WHO says new team could be ‘last chance’ to find COVID-19 origins

UN health agency says new task force ‘is our best chance’ to try to understand the origins of the coronavirus.

The WHO announced the names of 26 nominees to the new task force [File: Denis Balibouse/Reuters]

The World Health Organization (WHO) has said its newly established task force could be the “last chance” to find the truth over the origins of the coronavirus pandemic.

Nearly two years since the coronavirus was first detected in the Chinese city of Wuhan, its origins remain unclear and experts continue to question whether the virus jumped from animals to humans or if it could have leaked from a laboratory.

In February, a joint WHO-China mission concluded that the theory of a leak from a laboratory in Wuhan was “very unlikely” and that it did not warrant further investigation.

However, the WHO’s director general voiced his frustration over the level of access China had granted to the international mission to China.

Tedros Adhanom Ghebreyesus said the mission’s final report did not conduct an “extensive enough” assessment over the possibility the virus was introduced to humans through a laboratory incident.
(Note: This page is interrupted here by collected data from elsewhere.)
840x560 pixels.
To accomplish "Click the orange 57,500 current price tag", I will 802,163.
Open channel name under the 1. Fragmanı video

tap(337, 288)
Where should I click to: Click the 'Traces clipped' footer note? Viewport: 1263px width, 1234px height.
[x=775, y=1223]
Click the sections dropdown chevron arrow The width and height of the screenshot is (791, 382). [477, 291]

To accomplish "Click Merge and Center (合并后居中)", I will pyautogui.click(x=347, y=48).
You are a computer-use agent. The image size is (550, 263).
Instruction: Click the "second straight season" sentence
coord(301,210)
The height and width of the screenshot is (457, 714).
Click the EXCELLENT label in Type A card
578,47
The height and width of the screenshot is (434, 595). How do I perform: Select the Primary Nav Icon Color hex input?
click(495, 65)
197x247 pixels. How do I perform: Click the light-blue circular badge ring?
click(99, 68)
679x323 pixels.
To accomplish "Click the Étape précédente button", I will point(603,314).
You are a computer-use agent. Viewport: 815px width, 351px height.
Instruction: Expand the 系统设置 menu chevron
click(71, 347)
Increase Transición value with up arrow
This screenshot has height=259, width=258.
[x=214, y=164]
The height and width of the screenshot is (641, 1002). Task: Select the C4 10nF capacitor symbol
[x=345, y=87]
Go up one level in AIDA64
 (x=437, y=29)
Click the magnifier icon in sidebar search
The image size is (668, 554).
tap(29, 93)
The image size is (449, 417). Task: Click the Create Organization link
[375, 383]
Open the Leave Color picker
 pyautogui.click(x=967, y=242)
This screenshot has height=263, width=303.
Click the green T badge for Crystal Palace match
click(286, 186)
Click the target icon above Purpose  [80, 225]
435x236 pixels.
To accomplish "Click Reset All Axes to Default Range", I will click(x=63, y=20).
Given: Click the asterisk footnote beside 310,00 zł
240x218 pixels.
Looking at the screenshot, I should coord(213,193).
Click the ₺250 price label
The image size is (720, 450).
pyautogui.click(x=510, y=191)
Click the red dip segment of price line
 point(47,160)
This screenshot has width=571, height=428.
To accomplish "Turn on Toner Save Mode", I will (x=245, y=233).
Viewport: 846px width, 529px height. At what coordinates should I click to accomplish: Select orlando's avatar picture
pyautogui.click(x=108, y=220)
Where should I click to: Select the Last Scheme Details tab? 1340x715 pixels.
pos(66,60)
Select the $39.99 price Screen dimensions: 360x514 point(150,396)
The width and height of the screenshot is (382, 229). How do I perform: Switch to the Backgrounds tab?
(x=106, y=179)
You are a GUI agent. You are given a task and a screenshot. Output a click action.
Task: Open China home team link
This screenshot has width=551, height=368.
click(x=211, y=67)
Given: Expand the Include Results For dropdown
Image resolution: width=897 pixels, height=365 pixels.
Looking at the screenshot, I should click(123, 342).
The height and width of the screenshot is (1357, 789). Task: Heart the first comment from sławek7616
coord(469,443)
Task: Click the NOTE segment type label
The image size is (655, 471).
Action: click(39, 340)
The WHO on Wednesday announced the names of 26 nominees to join the newly established Scientific Advisory Group for the Origins of Novel Pathogensa (SAGO).

The proposed team of scientists includes six people who visited China as part of the previous WHO-China mission.

The members’ appointment will be formalised in two weeks after a period of public consultation, the WHO said.

The WHO was seeking to “take a step back, create an environment where we can again look at the scientific issues”, said Michael Ryan, the WHO’s emergencies director. “This is our best chance, and it may be our last chance to understand the origins of this virus,” he added.

Security personnel gather near the entrance of the Wuhan Institute of Virology during a visit by the World Health Organization team in Wuhan in China’s Hubei province [File: Ng Han Guan/AP Photo]

On Wednesday, WHO epidemiologist Maria Van Kerkhove, Ryan and Tedros published an editorial in the journal Science stressing the fact that “laboratory hypotheses must be examined carefully … A lab accident cannot be ruled out until there is sufficient evidence to do so and those results are openly shared”.

China has repeatedly denied the lab leak possibility and said no more visits were needed.

The country’s ambassador to the United Nations in Geneva, Chen Xu, told a separate news conference the conclusions of the WHO-China joint study were “quite clear”.

“It is time to send teams to other places,” he said adding that international teams had been sent to China twice already

The new team was not solely set up to find where the virus came from, but also to establish a framework for the future.

“The emergence of new viruses with the potential to spark epidemics and pandemics is a fact of nature, and while SARS-CoV-2 is the latest such virus, it will not be the last,” said Tedros.